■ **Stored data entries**
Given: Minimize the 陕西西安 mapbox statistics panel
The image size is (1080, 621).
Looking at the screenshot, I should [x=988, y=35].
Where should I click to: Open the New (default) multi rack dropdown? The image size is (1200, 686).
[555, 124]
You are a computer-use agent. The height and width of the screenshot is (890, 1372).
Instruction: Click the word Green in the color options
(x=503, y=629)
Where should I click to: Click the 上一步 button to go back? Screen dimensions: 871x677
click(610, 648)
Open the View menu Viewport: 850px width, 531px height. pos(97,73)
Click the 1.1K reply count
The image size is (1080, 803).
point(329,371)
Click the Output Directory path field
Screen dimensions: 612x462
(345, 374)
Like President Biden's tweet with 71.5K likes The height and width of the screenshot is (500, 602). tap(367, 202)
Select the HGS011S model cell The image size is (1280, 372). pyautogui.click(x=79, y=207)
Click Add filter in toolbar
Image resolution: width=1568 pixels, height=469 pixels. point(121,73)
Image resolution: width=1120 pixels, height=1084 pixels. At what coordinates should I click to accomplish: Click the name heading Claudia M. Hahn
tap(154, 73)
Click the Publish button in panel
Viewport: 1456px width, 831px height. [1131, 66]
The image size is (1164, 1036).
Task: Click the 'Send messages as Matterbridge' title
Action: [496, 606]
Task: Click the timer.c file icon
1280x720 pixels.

■ **Problem statement**
Transcribe every record verbatim.

■ **Written solution**
Given: Minimize the 陕西西安 mapbox statistics panel
The image size is (1080, 621).
Looking at the screenshot, I should [x=988, y=35].
Where should I click to: Open the New (default) multi rack dropdown? The image size is (1200, 686).
[555, 124]
You are a computer-use agent. The height and width of the screenshot is (890, 1372).
Instruction: Click the word Green in the color options
(x=503, y=629)
Where should I click to: Click the 上一步 button to go back? Screen dimensions: 871x677
click(610, 648)
Open the View menu Viewport: 850px width, 531px height. pos(97,73)
Click the 1.1K reply count
The image size is (1080, 803).
point(329,371)
Click the Output Directory path field
Screen dimensions: 612x462
(345, 374)
Like President Biden's tweet with 71.5K likes The height and width of the screenshot is (500, 602). tap(367, 202)
Select the HGS011S model cell The image size is (1280, 372). pyautogui.click(x=79, y=207)
Click Add filter in toolbar
Image resolution: width=1568 pixels, height=469 pixels. point(121,73)
Image resolution: width=1120 pixels, height=1084 pixels. At what coordinates should I click to accomplish: Click the name heading Claudia M. Hahn
tap(154, 73)
Click the Publish button in panel
Viewport: 1456px width, 831px height. [1131, 66]
The image size is (1164, 1036).
Task: Click the 'Send messages as Matterbridge' title
Action: [496, 606]
Task: Click the timer.c file icon
1280x720 pixels.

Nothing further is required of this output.